> PARTS OF THE EXERCISE:
[1] Reproduce, word for word, everything in the article on Queensland's coal closure targets from "The decision has" down to "in a statement.".
[2] Carry on the article about Queensland's abandoned coal closure targets from the point at which it ends.

> SUPPLIED TEXT:
========================

The Queensland government has decided to scrap the state’s coal closure targets after Treasurer and energy minister David Janetzki was reportedly over-ruled by the premier’s office, under pressure from the party’s right wing.

The dumping of the previous Labor government’s coal closure targets – which aimed to close the five remaining state owned generators by 2035 – is the headline feature of the LNP’s new five year energy roadmap outlined by Janetzki at a luncheon event in Brisbane on Friday.

The other significant moves are the scaling back of the proposed Copperstring transmission link in the north-west, a deferral (and likely scrapping) of the Borumba pumped hydro project, and the creation of a $400 million investment fund for new projects, and support for more than 1 GW of new gas generation.

It is believed Janetzki was prepared to signal firm coal closure dates, even if they were pushed back from Labor’s timeline.

Instead the government has merely gone back to the “technical” life of the coal generators, with possible further extensions, which would mean that power stations – described as “ageing clunkers” by many energy experts – could remain on line until the late 2040s or even the early 2050s.

“Coal will remain part of the state’s generation mix for decades,” Janetzki said. “This is a sensible and pragmatic plan built on economics and engineering, not ideology.

“It will meet Queensland’s energy needs and is good news for tens of thousands of Queensland jobs, communities, the system and consumers – it also provides investment certainty to private sector gas and renewables investors.”

Investment certainty perhaps, but not much of an investment signal. And the new figures included in the roadmap signal an effective stop to new wind and solar projects over the next five years, beyond what is already committed, which I will explain below.

The decision has appalled environmental groups and worried renewable and storage developers, who count on a clear timeline for coal closures to judge the market opportunity for their investments. This opportunity is now pushed back by years, and the document is described as a roadblock rather than a roadmap.

“Clear and timely decisions on coal closures give investors the confidence to drive the energy transition,” said Marilyne Crestias, the head of policy and advocacy at CEIG, which represents large renewable investment companies.

“They are essential to unlock renewable and storage investment, cut emissions, and keep Queensland on track to meet its energy and climate targets.”

“Chaining Queensland to coal clunkers for 20 years is a bet against Queensland’s future,” Climate Council energy expert Greg Bourne said in a statement.

“It’s bad economics, bad for the climate, and bad for Queensland households. This is a reckless plan from a government that said it would cut climate pollution and lower costs.”

========================

> SUPPLIED RECORDS:
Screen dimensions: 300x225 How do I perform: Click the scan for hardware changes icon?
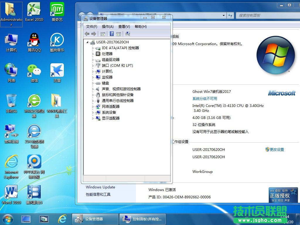[x=127, y=34]
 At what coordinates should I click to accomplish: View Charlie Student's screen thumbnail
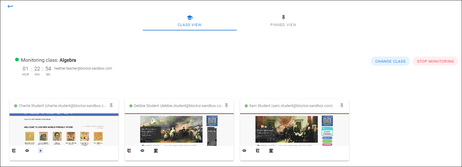(64, 130)
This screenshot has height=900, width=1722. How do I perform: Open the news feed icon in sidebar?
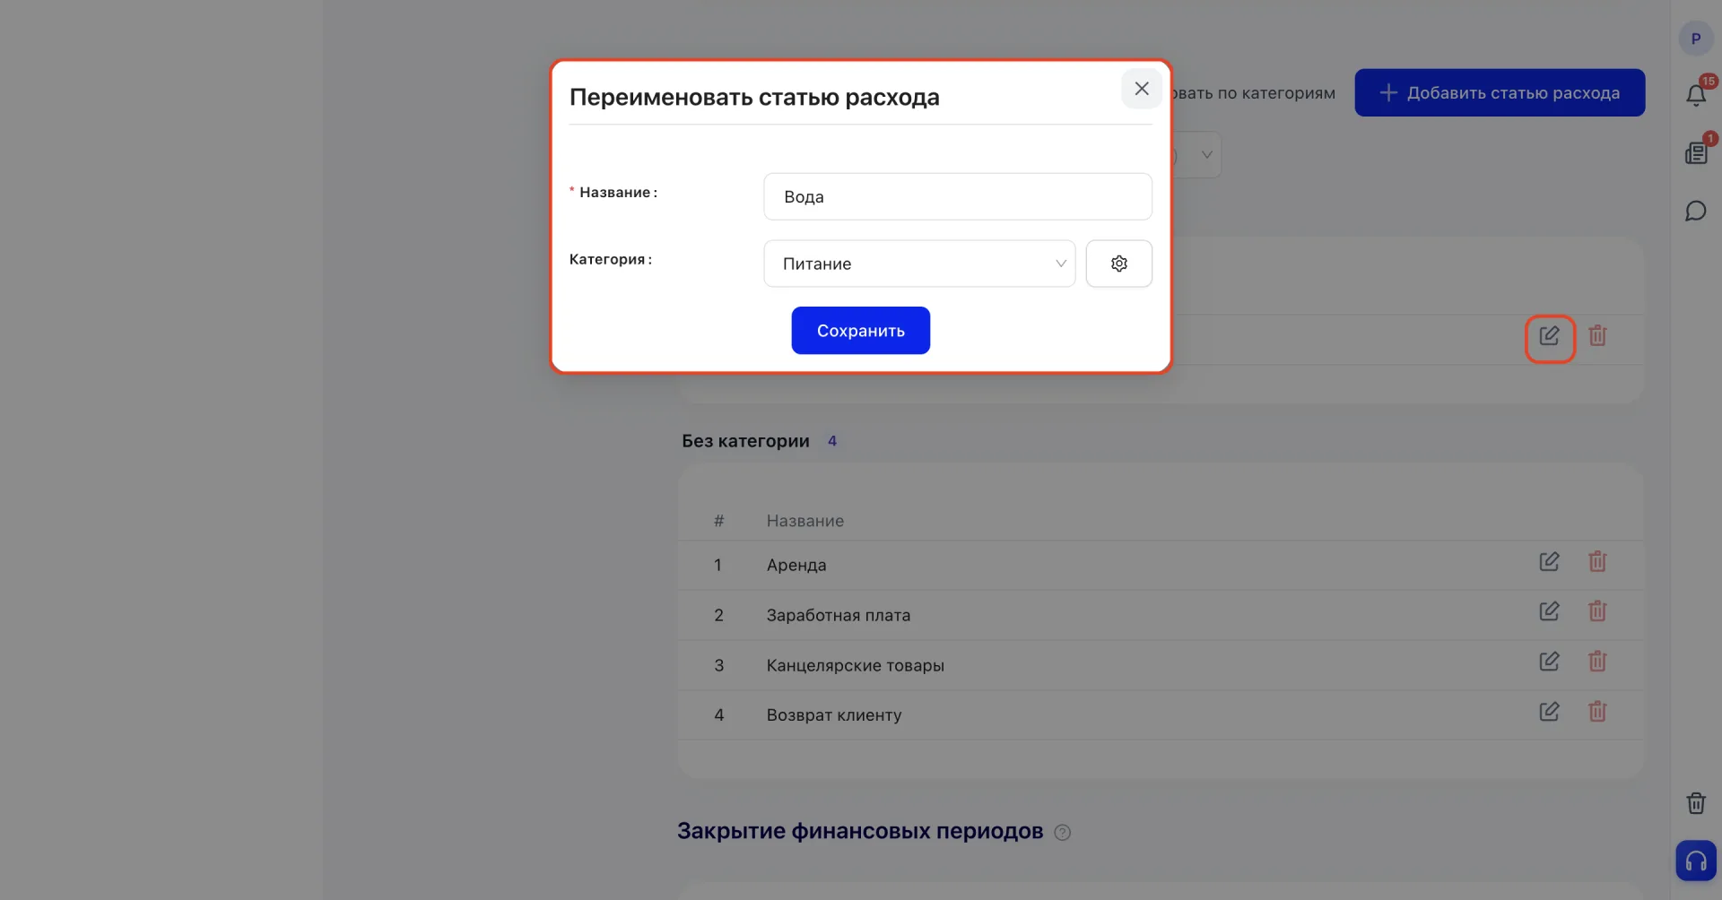point(1696,153)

========================

> EXERCISE RESULTS:
[1]
The decision has appalled environmental groups and worried renewable and storage developers, who count on a clear timeline for coal closures to judge the market opportunity for their investments. This opportunity is now pushed back by years, and the document is described as a roadblock rather than a roadmap.

“Clear and timely decisions on coal closures give investors the confidence to drive the energy transition,” said Marilyne Crestias, the head of policy and advocacy at CEIG, which represents large renewable investment companies.

“They are essential to unlock renewable and storage investment, cut emissions, and keep Queensland on track to meet its energy and climate targets.”

“Chaining Queensland to coal clunkers for 20 years is a bet against Queensland’s future,” Climate Council energy expert Greg Bourne said in a statement.

[2]
It’s also a potential blow to the federal government’s national target of reaching 82 per cent renewables by 2030, which counts on solid investment in new wind and solar in Queensland. And experts say it will lead to inevitable price hikes, given that coal and gas are not just dirty, they are also more expensive.

But it’s hardly a surprise, given that the LNP had already made clear its intention of scrapping Labor’s renewable targets – 50 per cent by 2030 and 80 per cent by 2035 – and had already cancelled two previously approved wind projects and called in others, and was triumphant in doing so.

Queensland is the most coal dependent state in the country – with a share of nearly 65 per cent over the last 12 months – and it is destined to remain so. Big industries, however, are nervous.

Rio Tinto, the biggest energy consumer in the state, has already flagged the early closure of the state’s biggest coal generator at Gladstone, and has written contracts for giant wind, solar and battery projects, arguing that its smelters and refineries in the city have no future if powered by fossil fuels.

Those projects are likely to form the bulk of the new capacity that Janetzki insists will still be built under the new energy roadmap. “We all know Queensland has some of the highest-quality wind and solar resources in the nation, if not the world,” Janetzki said. But under the new plan it will remain largely unexploited.

Janetzki says that there is currently 1 GW of wind and 3.2 GW of large scale solar fully operational in the state, and expects a further 6.8 GW of new wind and solar to be operating by 2030, and a further 4.4 GW by 2035.

Those 2030 predictions appear to include 1.6 GW of large wind projects already under construction and commissioning, including the state’s biggest, the partially complete 930 MW MacIntyre wind farm, the 420 MW Clarke Creek wind farm and the 252 MW Wanbo wind project.

Rio alone expects to deliver 3.5 GW of large scale wind and solar (and battery storage) for its Gladstone facilities, to replace the closing coal generator, and the federal government’s capacity Investment Scheme has awarded underwriting agreements to a further 1.9 GW of wind and solar projects.

So what Janetzki is signalling is an effective stop to most other wind and solar projects. On the other hand, he is forecasting 700 MW of new capacity in the south-east and a potential 400 MW of gas capacity in Gladstone – taking total gas capacity to 4.1 GW by 2030, and a further doubling to up to 8.3 GW by 2035.

The Labor government’s renewable energy targets will be scrapped, in a bill to be presented before Christmas, and renewable energy zones replace by “regional energy hubs”, which means they are not limited to wind, solar and storage.

Janetzki noted that 40 per cent of Queensland rooftop have PV, and confirmed the government will soon launch its “supercharged solar for renters” scheme.

He says Queensland will focus on smaller pumped hydro projects, and has relegated the proposed Borumba pumped hydro scheme to an “option”. He says he favours smaller pumped hydro to work alongside battery storage to store energy for use when demand is high.

This will be supported by a new $400 million Queensland Energy Investment Fund to be managed by QIC that will be used to support gas, small pumped hydro investigation and be “an open door” to all renewable investment proponents.

The main hope for new renewable energy projects could be in the north-west, and the construction of the Copperstring, which is being scale back from a 500 kV line to a 330 kV line, and cancelled some spur lines.

It is committed to the first stage of the project, the eastern link from Townsville to Hughenden, which Janetzki says could unlock $10 billion of new projects, after it is completed in 2032. A new regional hub is being created, which may account for much of the new capacity in the 2035 target.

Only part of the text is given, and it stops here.